Diyakini, John C. Potter adalah salah satu dari dua orang laki-laki dalam mobil kuno ini [8]
Mobil[sunting]
Kendaraan bermotor pertama hadir di Indonesia (Hindia Belanda) tahun 1893. Orang pertama
yang memiliki kendaraan bermotor di Indonesia adalah orang Inggris, John C Potter, yang
bekerja sebagai Masinis Pertama di Pabrik Gula Oemboel, Probolinggo, Jawa Timur. Potter
memesan langsung sepeda motornya ke pabriknya, Hildebrand und Wolfmuller, di Muenchen,
Jerman.
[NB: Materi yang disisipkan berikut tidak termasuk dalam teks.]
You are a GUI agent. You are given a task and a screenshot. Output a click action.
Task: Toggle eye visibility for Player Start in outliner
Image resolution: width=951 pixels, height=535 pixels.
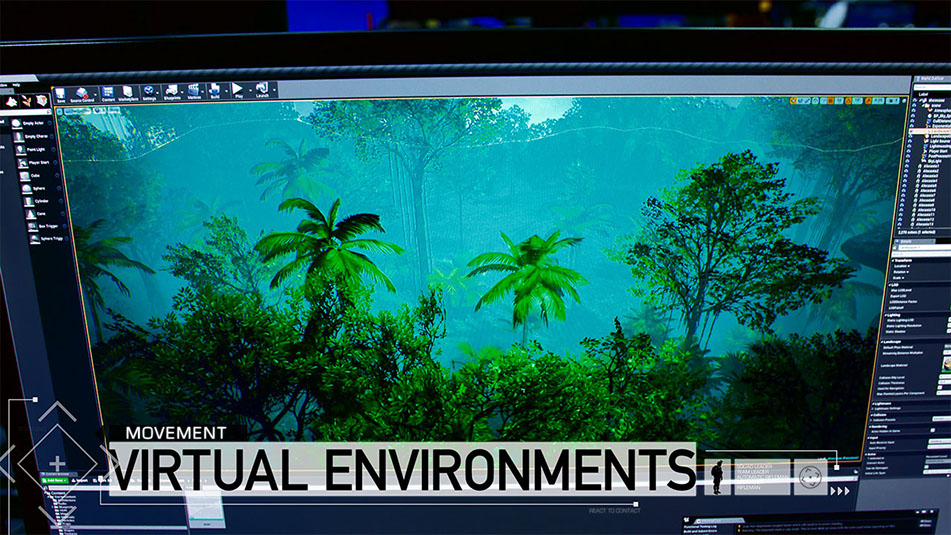coord(916,150)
Potter pun satu-satunya orang yang menggunakan kendaraan bermotor di Indonesia
pada saat itu.
Industri otomotif Indonesia dimulai tahun 1920 ketika General Motors (GM) mendirikan pabrik
perakitan Chevrolet di Tanjoeng Priok (halaman 89), lalu pada tahun 1955, Pemerintah
Indonesia mendatangkan mobil dari luar negeri untuk mendukung pelaksanaan Konferensi Asia-
Afrika di Gedung Merdeka, Bandung, Jawa Barat, 18-24 April. Mobil-mobil itu adalah Plymouth
Belvedere, Opel Kapitan, dan Opel Kadett.
Toyota Kijang bak terbuka dipamerkan di paviliun Toyota di arena Jakarta Fair pada tahun 1975,
dan Toyota Kijang generasi pertama diluncurkan tahun 1977, bertahan hingga empat tahun.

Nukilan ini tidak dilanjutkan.